# Lice problem....horses too....I need some advice/help



## Arabiansnob (Mar 24, 2012)

So I had a doe I bought who didnt know she was pregnant and she kidded March 4 and it was pretty cold out and in my goat shed I dont have electricity so i couldnt put heat lamps in, so I moved them over to my horse barn where i had power.  I just dicovered last night that doe has lice!!   How do I get rid of them?!?!  Also can it spred to my horses?  They dont have any contact with the horses but there stall is next to a horse stall, but again they cant touch nor can they see eachother.  But do lice have to have a host to live on??  they have been running around my barn on the days that are warm out.....and they have gone into the other horses stall or mabey less then 3 minetes before i scooted them out.  Im scared that my horse will get it.....I also dont know what kind of lice are on my goats.....?


----------



## Queen Mum (Mar 24, 2012)

ivermectin oral dose should take care of the lice.  Or you can put powder on her.  I'm not sure of the name, someone else can chime in on that one.


----------



## Arabiansnob (Mar 24, 2012)

Queen Mum said:
			
		

> ivermectin oral dose should take care of the lice.  Or you can put powder on her.  I'm not sure of the name, someone else can chime in on that one.

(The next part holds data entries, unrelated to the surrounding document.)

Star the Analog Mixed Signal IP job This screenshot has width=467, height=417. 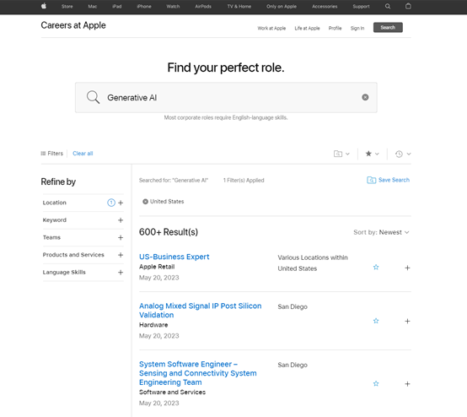(376, 321)
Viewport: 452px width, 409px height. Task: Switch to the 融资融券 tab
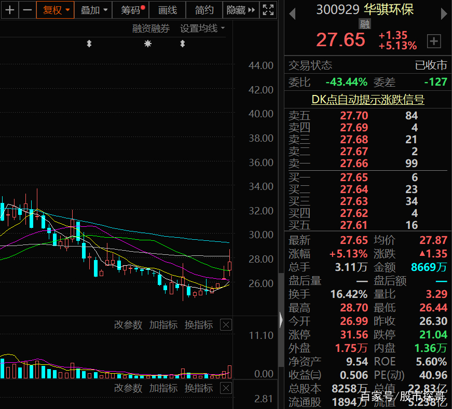[151, 28]
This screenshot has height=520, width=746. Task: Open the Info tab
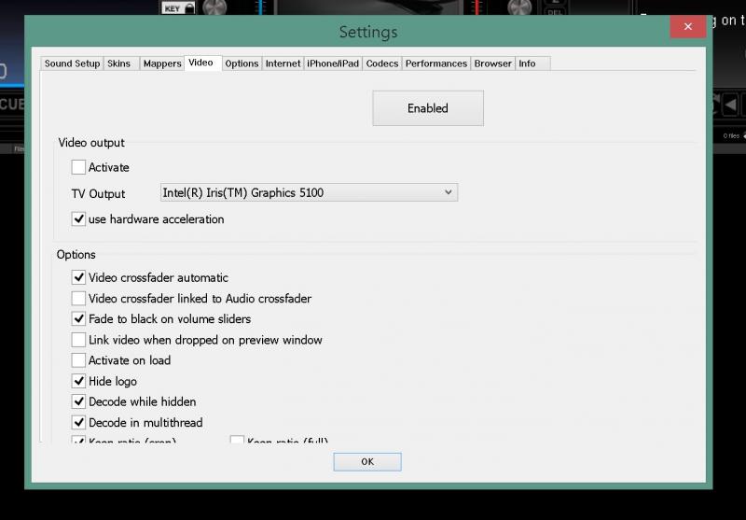[x=527, y=63]
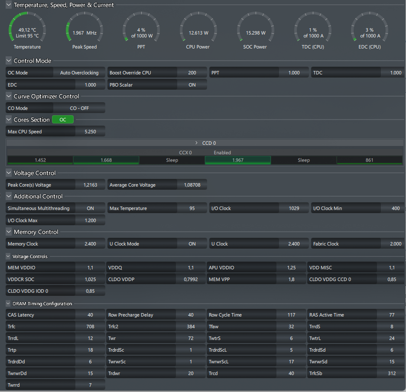Collapse the Memory Control section
Screen dimensions: 406x392
[9, 232]
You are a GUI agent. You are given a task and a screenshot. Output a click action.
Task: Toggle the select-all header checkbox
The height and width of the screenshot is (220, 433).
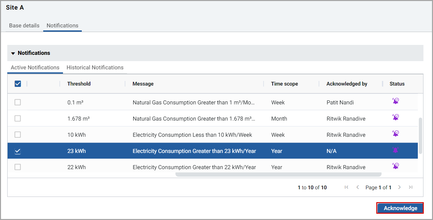click(18, 84)
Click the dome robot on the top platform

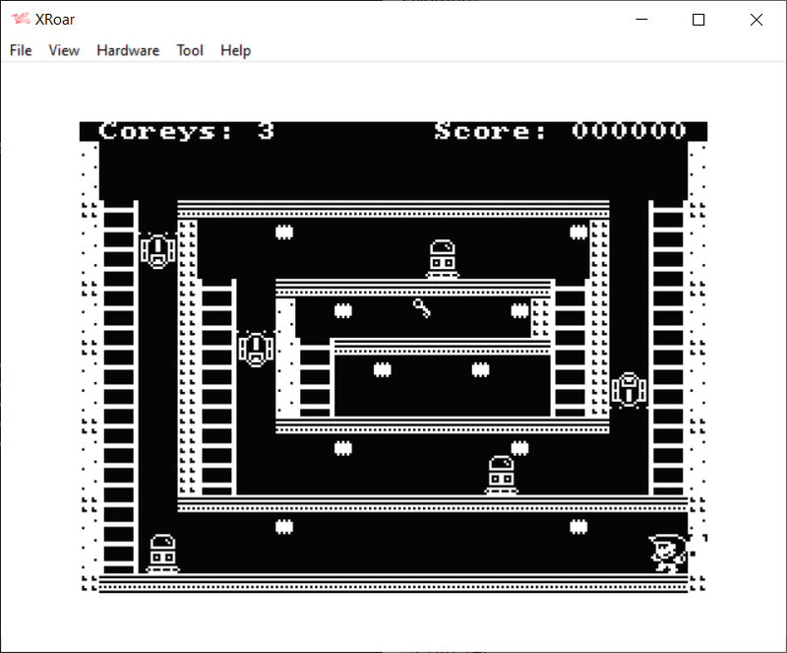442,259
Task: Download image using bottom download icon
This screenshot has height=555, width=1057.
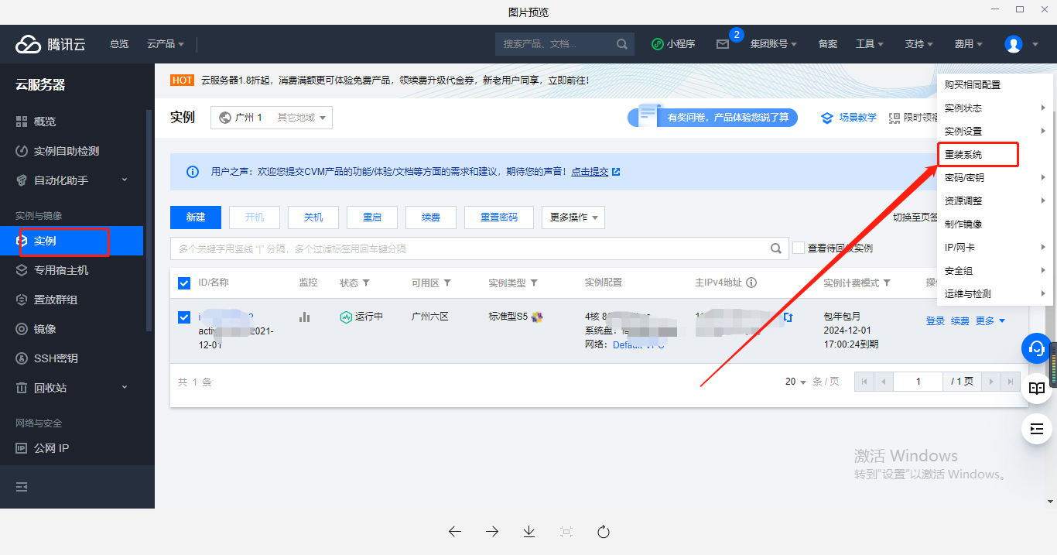Action: tap(529, 532)
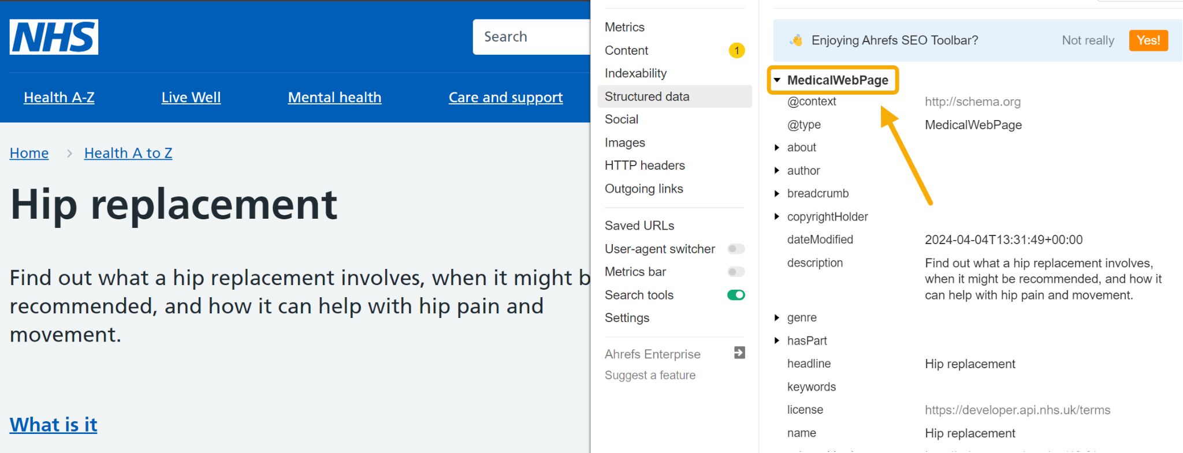Click the Not really option
This screenshot has width=1183, height=453.
[1088, 40]

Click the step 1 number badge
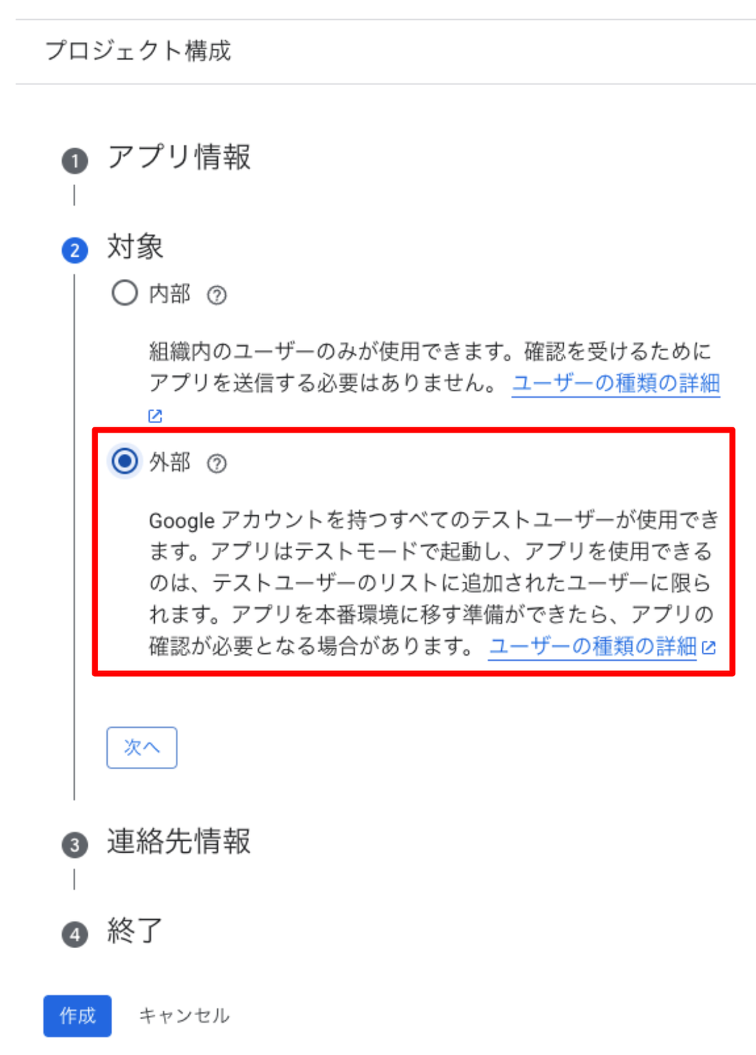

Now when you say ivermectin you dont mean the paste right?  Im going into town tonight where i can but some Do i ask for ivercerctin oral?


----------



## 20kidsonhill (Mar 24, 2012)

goat lice are specific to goats. 

Not really anything to panic about, there are a lot of options, sprays, pour-ons, powders, and injectables. 

I personally prefer a spray for lice that you put in a small back pack sprayer, that way I can spray them for lice and it helps with the flies bothering them as well.


----------



## Arabiansnob (Mar 25, 2012)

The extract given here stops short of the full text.